Young Noble Couple Playing Cards on a Terrace with Attendants
circa 1750-1755
18th century
61.6 cm x 75.57 cm (24 1/4 in. x 29 3/4 in.)
Francesco Zugno
(1709 - 1787)
Primary
Object Type:
painting
Artist Nationality:
Europe, Italian
Medium and Support:
Oil on canvas
Credit Line:
Blanton Museum of Art, The University of Texas at Austin, The Suida-Manning Collection, 2017
Accession Number:
2017.1453
Zugno was one of the closest and best followers of Giovanni Battista Tiepolo. His first training was with Sebastiano Ricci, but completely determining of his style was his long collaboration with the elder Tiepolo. Although his juvenile works have often been confused with the master’s, Zugno’s mature style is readily distinguished by its more delicate description, soft contour, and sweet color. Not just due to temper, this gentle and elegant manner probably reflects some knowledge of the school of Watteau.

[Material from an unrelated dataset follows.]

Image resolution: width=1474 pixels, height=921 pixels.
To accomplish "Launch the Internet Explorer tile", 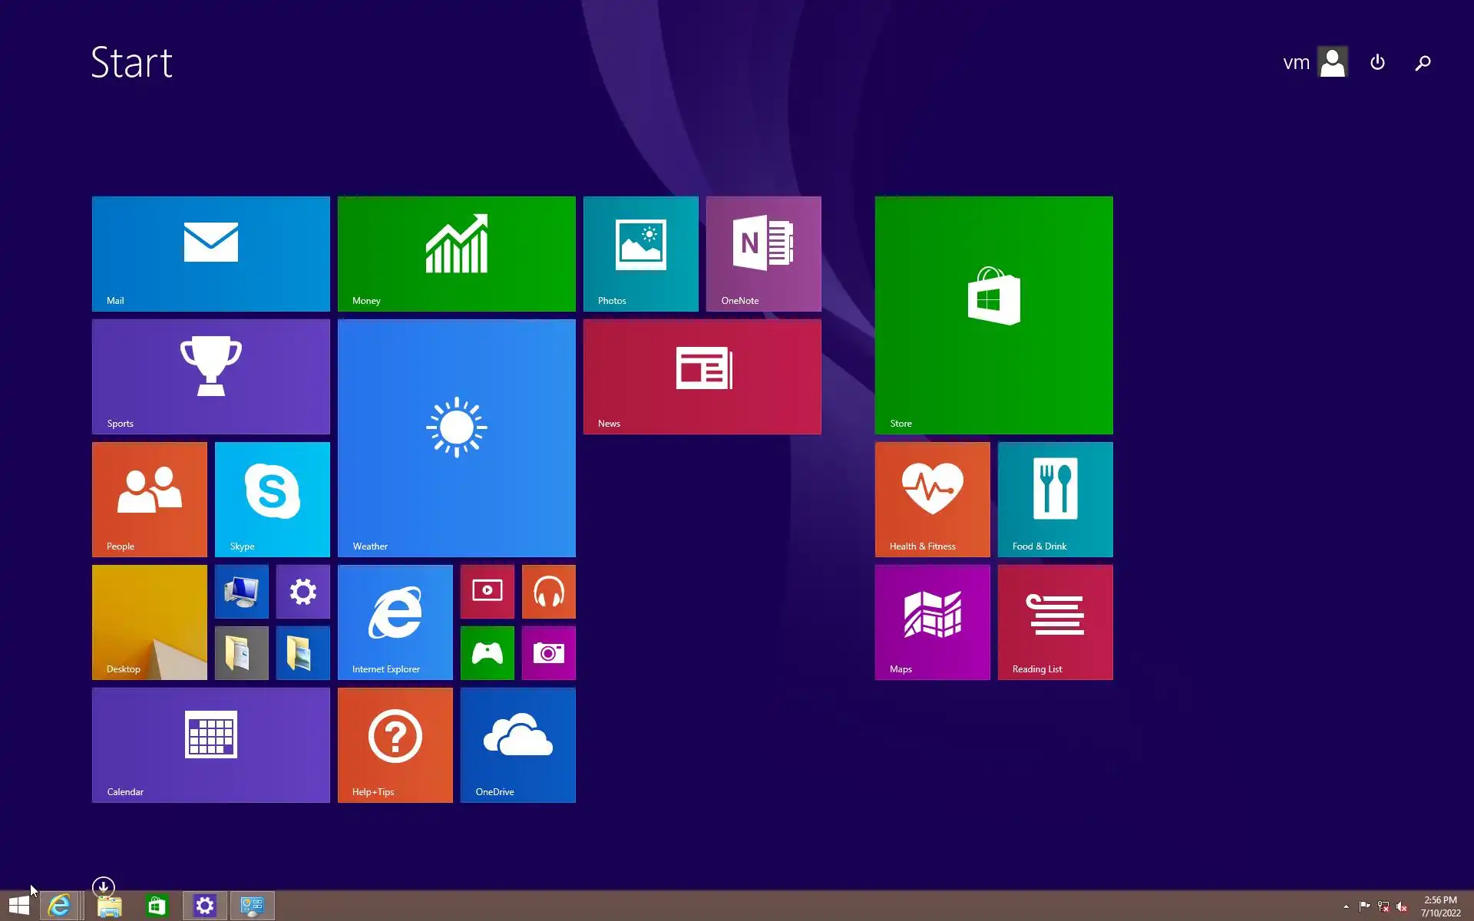I will click(395, 622).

This lovely picture renders a young couple playing cards under the supervision of an older couple – her guardians? – and with the service of two pages. In such a context, the game serves as a metaphor for courtship. Formally, the picture depends upon Tiepolo’s style of the late 1740s and 1750s. In composition it may be compared with Tiepolo’s Banquet of Cleopatra in Moscow (1747), while in figural rhythm and lightening palette it recalls his frescoes of Henry III in Paris (1750) and canvases of Rinaldo and Armida in Chicago (1755). At just this time, 1754, Zugno was executing a History of Cleopatra in fresco for the Villa Soderini at Nervesa (practically destroyed in the Second World War), and would have been consulting the master’s recent history paintings closely.